DO THIS>
Answer these questions using the passage on mammal diversification below:
(a) How does the passage define diversification?
(b) How long ago was Earth largely tropical?
(c) How many mammal species were in the tree of relationships the researchers used?

One of the main hypotheses argues that species have diversified more in the tropics than in temperate regions -- diversification is the difference between the rates at which new species emerge and go extinct. However, recent publications have shown no link between diversification rate and latitude, suggesting that diversification may not differ between the tropics and temperate regions. Indeed, because Earth was largely tropical 80 million years ago, the tropics may be richer merely because tropical lineages have had more time to diversify than temperate ones.
Combining the tree of the relationships between the 5,000 mammal species with latitude data, the researchers estimated speciation -- the rate at which new species emerge -, extinction, and species migration associated with mammals living in tropical and temperate regions. Contrary to what has been suggested before, they found that diversification rates are strikingly consistent with current diversity patterns. Latitudinal peaks in species richness are associated with high speciation rates, low extinction rates, or both, depending on which mammalian order you look at (rodents, bats, primates, etc.).

EXTRACTED RECORDS>
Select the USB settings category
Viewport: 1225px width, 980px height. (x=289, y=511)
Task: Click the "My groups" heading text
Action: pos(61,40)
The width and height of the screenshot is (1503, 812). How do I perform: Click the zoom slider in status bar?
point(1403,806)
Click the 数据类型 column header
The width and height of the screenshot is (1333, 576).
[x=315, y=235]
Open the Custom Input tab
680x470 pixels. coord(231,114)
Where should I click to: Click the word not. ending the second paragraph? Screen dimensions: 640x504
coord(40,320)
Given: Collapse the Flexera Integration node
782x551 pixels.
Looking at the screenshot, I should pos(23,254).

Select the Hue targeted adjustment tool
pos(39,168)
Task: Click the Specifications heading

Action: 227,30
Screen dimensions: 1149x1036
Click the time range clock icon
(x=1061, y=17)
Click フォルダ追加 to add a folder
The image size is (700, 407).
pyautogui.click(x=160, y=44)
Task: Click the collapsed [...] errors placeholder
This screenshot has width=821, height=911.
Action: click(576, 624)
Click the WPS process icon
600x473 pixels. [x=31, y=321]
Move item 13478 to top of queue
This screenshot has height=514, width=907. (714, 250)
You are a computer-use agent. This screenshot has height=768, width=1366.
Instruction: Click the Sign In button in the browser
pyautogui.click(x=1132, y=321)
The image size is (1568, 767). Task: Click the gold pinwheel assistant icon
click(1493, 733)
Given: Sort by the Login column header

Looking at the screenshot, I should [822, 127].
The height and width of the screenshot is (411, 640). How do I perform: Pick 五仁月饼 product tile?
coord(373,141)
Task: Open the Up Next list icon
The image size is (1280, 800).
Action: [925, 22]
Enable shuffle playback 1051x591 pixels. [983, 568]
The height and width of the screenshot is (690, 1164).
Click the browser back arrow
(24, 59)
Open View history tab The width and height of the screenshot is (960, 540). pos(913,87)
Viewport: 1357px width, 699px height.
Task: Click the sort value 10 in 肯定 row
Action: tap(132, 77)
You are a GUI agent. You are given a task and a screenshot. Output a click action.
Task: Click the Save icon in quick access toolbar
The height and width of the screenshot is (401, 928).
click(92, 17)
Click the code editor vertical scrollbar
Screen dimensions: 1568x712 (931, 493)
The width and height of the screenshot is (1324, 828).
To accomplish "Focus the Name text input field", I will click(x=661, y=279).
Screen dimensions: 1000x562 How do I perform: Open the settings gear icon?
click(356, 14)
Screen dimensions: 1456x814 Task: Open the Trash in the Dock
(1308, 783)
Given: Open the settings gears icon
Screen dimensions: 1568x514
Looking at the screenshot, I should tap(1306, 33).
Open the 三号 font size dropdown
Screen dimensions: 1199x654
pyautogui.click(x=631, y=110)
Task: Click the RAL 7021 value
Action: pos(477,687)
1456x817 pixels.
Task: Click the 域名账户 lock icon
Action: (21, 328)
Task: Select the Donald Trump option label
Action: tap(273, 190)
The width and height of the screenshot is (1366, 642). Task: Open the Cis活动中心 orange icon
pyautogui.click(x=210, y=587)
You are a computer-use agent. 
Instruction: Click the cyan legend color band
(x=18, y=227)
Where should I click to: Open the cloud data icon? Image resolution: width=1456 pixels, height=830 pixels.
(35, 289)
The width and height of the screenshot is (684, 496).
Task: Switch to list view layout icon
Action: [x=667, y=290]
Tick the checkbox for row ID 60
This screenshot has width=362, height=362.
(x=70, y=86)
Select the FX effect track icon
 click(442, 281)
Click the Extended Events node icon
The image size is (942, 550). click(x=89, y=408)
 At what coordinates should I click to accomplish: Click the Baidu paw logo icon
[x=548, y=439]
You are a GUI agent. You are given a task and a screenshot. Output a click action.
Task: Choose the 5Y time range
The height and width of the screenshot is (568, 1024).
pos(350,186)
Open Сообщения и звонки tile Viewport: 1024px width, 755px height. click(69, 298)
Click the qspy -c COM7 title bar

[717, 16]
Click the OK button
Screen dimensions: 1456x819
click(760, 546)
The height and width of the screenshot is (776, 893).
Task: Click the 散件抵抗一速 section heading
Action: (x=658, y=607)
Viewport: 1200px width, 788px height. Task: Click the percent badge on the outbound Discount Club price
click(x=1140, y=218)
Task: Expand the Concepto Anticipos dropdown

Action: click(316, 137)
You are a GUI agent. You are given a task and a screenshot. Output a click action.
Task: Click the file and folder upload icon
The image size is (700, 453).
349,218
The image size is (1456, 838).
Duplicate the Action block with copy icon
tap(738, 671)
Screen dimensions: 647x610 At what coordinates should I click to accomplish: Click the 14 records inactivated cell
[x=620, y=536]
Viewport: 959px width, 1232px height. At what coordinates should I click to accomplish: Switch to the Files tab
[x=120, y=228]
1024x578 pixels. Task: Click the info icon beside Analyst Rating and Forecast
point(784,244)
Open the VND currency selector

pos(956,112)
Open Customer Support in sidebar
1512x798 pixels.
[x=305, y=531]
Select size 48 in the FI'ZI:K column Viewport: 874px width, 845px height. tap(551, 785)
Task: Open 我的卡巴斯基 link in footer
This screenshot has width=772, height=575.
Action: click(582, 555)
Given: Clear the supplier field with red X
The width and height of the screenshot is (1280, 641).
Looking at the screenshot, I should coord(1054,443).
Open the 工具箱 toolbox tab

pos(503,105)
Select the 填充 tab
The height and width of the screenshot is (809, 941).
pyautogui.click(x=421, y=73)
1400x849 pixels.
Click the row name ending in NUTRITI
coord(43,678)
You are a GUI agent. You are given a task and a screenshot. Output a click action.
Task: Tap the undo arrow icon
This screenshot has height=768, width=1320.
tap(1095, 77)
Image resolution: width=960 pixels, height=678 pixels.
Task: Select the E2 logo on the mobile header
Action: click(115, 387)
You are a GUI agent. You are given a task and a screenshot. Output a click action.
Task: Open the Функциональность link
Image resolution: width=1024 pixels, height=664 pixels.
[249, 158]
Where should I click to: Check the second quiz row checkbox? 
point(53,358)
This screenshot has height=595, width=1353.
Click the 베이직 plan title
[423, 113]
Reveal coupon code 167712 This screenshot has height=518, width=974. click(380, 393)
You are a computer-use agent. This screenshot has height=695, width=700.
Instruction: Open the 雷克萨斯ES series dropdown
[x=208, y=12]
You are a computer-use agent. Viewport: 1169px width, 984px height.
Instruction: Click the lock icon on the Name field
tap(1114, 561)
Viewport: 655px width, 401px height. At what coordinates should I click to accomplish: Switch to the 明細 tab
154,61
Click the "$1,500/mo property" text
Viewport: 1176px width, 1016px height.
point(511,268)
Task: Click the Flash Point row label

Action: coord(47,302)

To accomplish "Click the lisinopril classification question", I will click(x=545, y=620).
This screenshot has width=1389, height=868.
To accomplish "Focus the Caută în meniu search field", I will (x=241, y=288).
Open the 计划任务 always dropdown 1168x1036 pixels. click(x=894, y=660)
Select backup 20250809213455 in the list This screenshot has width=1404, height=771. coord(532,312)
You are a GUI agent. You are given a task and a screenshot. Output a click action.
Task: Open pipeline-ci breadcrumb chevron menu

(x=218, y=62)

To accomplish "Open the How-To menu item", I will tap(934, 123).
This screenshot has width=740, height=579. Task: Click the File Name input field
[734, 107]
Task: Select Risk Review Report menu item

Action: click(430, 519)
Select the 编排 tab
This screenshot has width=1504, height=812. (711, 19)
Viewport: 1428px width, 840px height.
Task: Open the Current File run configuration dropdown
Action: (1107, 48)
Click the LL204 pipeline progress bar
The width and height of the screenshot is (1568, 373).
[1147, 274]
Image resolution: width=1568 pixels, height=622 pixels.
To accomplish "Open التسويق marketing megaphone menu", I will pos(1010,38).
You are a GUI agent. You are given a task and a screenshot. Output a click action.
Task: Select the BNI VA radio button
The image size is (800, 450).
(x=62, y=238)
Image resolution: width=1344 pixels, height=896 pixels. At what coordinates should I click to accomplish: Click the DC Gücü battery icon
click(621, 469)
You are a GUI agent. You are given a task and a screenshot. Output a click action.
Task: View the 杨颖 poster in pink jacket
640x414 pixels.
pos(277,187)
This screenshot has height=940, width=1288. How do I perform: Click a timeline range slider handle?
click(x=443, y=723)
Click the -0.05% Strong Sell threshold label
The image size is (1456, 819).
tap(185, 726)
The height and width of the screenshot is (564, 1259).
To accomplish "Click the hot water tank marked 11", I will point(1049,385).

EXERCISE ANSWER>
(a) Diversification is the difference between the rates at which new species emerge and go extinct.
(b) 80 million years ago.
(c) 5,000.